78 doğumluyum,bizim nesil çok şanslı çünkü; nils,voltran,susam sokağı gibi hep arkadaşlığı ,dostluğu öğreten yapımları izledik.Şimdi bu tarz yapımlar yok.en son 1 ay önce tesadüfen zapping yaparken bir kanalda nils in son bölümünü izledim ve inanın izliycem diye eşimle kahvaltıyı geç yaptım.Güzel günlerdi o günler.

Adsız dedi ki...

arkadaşlar eger hepimiz bukadar seviyorsak ve tekrar istiyorsak bişeyler yapmalı ve trtden tekrar istemeliyiz veya nilsin cd si yapılsın alalım lütfen cd si olursa çok iyi olucak nerden yaptırabiliriz nilsin cd sini bilen varsa bana ulaşşsın NAZLI_42ET.HOTMAİL.COM

Adsız dedi ki...

ben de sabah kalktığımda işitme engelli haber programını izleyip uçan kazı coşkuyla izlerdim o günleri unutamam.

zavazingo dedi ki...

En cok sevdiklerimden biriydi hiç kacirmazdım.Nils in yerinde olmayı isterdim hep..İşitme engelliler için haber programına katlanmak zorunda kalsam da umrumda olmazdi çünkü sonra uçan kaz başlıycak!!bi de tabi bundan sonra voltran vardı ki iste süper bi pazar günü oluyodu böölece..sonrasında ödev yapılması gerekli olduu için biraz burukluk olurdu içimde ve hiç bitmesinler isterdim...genelde ödev yerine bu ikisini izledikten sonra, önce nils olur ve salondaki büyük koltuğu kaz yapar uçar da uçardım..bi de voltran oyunlarım vardı...sanırım o zamanlarda da ödev kaytarma konusunda cok azimliymişim..

Adsız dedi ki...

Nils'in köstebeğinin adı da sanırım Carot' du :)
Nils büyüyüp artık kazları anlayamadığı zaman ne kadar üzülmüştüm :(

Adsız dedi ki...

nim de tek hatırladığım bölüm şu yılda bir kez ortaya çıkan şehir ve çaresizce Nils'e bir şeyler satmaya çalışmalarıydı. Çok hüzünlü bir havası vardı o bölümün. Şurada dizinin ilk bölümü, yani Nils'in küçülme hikayesi var. Tamamen unutmuşum :)

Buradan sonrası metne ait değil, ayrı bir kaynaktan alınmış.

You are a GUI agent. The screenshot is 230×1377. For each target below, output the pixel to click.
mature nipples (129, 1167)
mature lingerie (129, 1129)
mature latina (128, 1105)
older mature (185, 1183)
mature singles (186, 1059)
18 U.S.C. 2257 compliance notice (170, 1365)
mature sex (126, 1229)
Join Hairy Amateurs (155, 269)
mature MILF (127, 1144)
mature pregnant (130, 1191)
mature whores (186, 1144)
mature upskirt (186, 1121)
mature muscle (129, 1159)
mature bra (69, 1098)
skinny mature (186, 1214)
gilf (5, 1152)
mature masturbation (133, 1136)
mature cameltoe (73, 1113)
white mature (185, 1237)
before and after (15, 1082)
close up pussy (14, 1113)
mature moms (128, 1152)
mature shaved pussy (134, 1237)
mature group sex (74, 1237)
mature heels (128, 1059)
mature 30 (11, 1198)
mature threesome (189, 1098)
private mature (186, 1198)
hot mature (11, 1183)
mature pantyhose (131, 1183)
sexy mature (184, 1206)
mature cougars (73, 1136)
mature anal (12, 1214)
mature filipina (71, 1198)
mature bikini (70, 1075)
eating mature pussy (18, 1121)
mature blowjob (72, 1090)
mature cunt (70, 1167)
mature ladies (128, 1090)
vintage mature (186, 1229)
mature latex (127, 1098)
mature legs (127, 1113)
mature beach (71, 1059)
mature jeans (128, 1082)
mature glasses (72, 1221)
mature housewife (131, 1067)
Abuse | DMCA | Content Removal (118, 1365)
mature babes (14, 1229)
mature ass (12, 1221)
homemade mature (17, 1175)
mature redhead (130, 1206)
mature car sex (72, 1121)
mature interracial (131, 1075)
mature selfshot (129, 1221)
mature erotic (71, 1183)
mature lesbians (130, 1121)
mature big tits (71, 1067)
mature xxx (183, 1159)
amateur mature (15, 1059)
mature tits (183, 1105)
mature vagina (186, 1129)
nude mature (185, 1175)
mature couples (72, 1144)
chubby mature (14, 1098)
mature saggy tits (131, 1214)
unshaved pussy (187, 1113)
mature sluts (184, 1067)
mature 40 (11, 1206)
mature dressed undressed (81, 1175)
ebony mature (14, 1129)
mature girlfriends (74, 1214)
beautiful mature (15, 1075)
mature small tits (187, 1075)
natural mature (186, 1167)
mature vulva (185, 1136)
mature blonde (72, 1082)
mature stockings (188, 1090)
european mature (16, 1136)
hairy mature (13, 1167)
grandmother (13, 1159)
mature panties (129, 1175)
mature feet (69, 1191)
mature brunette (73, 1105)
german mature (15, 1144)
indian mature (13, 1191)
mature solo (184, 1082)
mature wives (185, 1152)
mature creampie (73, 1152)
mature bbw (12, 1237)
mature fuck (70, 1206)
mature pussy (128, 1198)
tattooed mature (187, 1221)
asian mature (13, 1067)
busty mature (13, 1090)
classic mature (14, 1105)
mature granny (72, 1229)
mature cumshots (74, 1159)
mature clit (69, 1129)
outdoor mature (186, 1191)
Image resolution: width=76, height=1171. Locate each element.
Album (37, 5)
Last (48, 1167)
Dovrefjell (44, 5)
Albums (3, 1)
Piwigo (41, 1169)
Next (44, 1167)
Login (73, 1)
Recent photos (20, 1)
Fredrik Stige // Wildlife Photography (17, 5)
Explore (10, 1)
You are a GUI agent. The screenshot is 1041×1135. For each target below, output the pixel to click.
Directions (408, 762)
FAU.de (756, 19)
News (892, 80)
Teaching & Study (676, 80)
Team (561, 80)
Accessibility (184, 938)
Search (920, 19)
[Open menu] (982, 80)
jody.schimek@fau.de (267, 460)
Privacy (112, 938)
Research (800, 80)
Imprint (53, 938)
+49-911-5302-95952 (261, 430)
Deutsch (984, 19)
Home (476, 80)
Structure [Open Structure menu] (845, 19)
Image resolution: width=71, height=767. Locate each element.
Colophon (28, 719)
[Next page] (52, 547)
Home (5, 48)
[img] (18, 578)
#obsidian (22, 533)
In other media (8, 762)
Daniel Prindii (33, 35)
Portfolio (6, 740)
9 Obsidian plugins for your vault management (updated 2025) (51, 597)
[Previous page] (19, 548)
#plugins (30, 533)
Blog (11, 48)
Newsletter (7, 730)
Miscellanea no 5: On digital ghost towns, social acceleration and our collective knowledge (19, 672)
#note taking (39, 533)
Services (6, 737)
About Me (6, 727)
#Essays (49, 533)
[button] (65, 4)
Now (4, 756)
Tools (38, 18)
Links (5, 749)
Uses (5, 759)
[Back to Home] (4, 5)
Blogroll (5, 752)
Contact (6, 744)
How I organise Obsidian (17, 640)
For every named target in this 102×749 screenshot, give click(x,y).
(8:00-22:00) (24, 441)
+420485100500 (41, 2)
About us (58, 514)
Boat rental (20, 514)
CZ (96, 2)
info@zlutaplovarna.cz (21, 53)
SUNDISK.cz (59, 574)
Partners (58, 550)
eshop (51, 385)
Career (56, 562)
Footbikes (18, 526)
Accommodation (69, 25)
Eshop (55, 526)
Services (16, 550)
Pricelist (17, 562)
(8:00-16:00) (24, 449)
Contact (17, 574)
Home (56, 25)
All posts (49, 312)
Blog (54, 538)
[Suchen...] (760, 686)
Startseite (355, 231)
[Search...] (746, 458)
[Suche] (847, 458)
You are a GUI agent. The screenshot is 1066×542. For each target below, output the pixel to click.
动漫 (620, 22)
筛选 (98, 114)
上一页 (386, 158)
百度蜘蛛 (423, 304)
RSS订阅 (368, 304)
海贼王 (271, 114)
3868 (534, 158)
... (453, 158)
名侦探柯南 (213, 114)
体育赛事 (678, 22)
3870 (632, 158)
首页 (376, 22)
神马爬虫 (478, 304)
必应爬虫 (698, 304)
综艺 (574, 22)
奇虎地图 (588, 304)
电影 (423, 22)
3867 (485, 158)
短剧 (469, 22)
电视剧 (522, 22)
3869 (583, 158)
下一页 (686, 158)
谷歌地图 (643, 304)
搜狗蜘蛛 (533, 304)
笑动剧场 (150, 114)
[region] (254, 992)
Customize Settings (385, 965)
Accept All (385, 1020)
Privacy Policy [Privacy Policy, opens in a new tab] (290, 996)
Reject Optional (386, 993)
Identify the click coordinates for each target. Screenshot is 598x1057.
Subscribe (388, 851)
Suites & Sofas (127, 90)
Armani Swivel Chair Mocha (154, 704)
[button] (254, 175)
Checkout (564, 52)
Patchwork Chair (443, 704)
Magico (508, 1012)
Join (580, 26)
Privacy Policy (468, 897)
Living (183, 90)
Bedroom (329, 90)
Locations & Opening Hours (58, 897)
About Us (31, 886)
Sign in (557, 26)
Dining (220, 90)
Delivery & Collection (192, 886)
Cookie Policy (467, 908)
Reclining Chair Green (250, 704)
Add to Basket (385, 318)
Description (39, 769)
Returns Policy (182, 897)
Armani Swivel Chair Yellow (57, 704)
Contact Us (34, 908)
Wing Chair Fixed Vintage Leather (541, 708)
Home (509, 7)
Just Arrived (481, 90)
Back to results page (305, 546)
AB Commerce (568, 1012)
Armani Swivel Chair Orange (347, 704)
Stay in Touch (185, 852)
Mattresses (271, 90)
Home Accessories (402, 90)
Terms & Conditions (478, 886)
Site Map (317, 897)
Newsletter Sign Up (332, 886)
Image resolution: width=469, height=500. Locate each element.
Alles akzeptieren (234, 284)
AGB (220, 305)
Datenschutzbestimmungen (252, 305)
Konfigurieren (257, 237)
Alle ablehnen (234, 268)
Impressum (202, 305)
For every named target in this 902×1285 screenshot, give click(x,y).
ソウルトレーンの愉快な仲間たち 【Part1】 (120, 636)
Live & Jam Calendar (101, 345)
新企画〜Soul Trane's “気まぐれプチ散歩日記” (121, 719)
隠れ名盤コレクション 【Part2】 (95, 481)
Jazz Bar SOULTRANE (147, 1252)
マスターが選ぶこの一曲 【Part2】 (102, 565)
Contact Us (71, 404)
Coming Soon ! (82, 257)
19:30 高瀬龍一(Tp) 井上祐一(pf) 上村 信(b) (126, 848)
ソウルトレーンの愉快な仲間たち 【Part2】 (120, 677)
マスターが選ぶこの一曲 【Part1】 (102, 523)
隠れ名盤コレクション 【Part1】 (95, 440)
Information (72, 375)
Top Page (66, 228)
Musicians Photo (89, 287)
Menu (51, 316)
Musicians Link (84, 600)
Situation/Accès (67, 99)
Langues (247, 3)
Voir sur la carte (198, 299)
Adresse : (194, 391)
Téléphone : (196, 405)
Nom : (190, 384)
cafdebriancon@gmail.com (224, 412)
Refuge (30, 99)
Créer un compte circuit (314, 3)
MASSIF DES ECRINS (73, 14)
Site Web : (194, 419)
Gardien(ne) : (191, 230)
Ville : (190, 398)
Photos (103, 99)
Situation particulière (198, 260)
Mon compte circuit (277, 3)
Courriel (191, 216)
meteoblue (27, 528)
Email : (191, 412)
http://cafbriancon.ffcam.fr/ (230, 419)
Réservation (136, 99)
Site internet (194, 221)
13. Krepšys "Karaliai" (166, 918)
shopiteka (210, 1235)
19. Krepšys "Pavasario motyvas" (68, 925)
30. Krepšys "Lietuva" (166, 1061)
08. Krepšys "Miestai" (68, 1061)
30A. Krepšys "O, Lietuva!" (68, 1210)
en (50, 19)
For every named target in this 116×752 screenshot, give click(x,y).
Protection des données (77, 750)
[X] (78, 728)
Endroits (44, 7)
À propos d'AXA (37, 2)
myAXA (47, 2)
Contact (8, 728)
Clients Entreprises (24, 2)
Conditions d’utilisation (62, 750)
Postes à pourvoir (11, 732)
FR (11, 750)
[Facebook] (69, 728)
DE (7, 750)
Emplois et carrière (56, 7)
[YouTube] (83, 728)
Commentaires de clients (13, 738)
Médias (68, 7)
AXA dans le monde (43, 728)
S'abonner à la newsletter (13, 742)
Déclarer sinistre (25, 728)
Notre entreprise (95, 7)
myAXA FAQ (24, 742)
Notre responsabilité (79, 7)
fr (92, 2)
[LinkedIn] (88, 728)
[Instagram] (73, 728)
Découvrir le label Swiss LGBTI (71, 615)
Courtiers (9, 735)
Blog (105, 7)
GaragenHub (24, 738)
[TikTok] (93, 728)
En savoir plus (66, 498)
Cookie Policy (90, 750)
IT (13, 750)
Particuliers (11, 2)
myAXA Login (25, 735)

http://rapidshare.com/files/294528574/Nils.ve.Ucan.Kaz.Bolum.1.part1.rar
http://rapidshare.com/files/294536349/Nils.ve.Ucan.Kaz.Bolum.1.part2.rar

kirazzade dedi ki...

Ayyyy çizgifilmini seyretmedim ama bu benim ilkokul birdeki ilk kitabımdı sanırım. Bu kaz gözümün önünden gitmiyor ama ne oldugunu hatırlayamıyrdum.

Adsız dedi ki...

her pazar büyük bir heyecanla televizyonun karşısına kurulur, ilgimi çekmese de sırf Nils'ime kavuşucam diye haberleri ardından hiçbitmeyecekmiş gibi gelen işitme engelliler için haber bültenini büyük bir azim ve sabırla izlerdim.harika günlerdi.Acaba şimdiki çocuklarda bizim gibi mi?